§ **REQUIRED TASK**: Copy every line of the data from the line containing "Zoeken… (515, 594)" through the line containing "Testimonials (392, 797)", and add 147 to each number in the click coordinates. Keep everything else in those lines unchanged.

§ **ENTRIES PROVIDED**:
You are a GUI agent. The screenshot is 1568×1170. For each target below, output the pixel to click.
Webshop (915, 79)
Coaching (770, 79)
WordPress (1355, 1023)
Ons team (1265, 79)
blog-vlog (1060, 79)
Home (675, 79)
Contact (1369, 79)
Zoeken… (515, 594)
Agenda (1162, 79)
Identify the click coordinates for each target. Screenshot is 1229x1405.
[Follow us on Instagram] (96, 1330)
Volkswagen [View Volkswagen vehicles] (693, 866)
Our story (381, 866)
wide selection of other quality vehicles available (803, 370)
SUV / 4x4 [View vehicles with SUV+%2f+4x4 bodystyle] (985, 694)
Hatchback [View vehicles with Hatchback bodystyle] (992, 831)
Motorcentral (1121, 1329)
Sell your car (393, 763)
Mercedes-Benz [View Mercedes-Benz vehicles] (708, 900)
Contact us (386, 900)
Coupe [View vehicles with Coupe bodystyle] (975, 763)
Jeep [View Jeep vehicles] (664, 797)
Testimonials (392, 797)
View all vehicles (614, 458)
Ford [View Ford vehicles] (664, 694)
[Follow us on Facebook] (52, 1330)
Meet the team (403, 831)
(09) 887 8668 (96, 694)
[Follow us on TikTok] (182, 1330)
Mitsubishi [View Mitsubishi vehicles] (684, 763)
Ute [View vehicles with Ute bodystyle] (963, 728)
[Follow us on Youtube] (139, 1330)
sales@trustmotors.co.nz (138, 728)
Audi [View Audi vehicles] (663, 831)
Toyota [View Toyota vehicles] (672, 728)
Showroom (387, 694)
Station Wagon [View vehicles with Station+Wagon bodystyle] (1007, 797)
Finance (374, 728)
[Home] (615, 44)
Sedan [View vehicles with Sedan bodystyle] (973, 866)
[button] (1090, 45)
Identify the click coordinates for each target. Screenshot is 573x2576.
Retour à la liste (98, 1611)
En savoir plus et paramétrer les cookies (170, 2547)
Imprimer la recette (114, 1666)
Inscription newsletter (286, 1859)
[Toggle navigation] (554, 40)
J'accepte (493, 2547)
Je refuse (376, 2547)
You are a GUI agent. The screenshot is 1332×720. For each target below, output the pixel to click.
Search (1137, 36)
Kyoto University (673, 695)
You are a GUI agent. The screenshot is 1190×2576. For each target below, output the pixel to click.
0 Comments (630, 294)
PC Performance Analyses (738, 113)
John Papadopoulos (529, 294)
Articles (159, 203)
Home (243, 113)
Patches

§ **CORRECT RESULT**:
Zoeken… (662, 741)
Agenda (1309, 226)
Identify the click coordinates for each target. Screenshot is 1229x1405.
[Follow us on Instagram] (243, 1477)
Volkswagen [View Volkswagen vehicles] (840, 1013)
Our story (528, 1013)
wide selection of other quality vehicles available (950, 517)
SUV / 4x4 [View vehicles with SUV+%2f+4x4 bodystyle] (1132, 841)
Hatchback [View vehicles with Hatchback bodystyle] (1139, 978)
Motorcentral (1268, 1476)
Sell your car (540, 910)
Mercedes-Benz [View Mercedes-Benz vehicles] (855, 1047)
Contact us (533, 1047)
Coupe [View vehicles with Coupe bodystyle] (1122, 910)
Jeep [View Jeep vehicles] (811, 944)
Testimonials (539, 944)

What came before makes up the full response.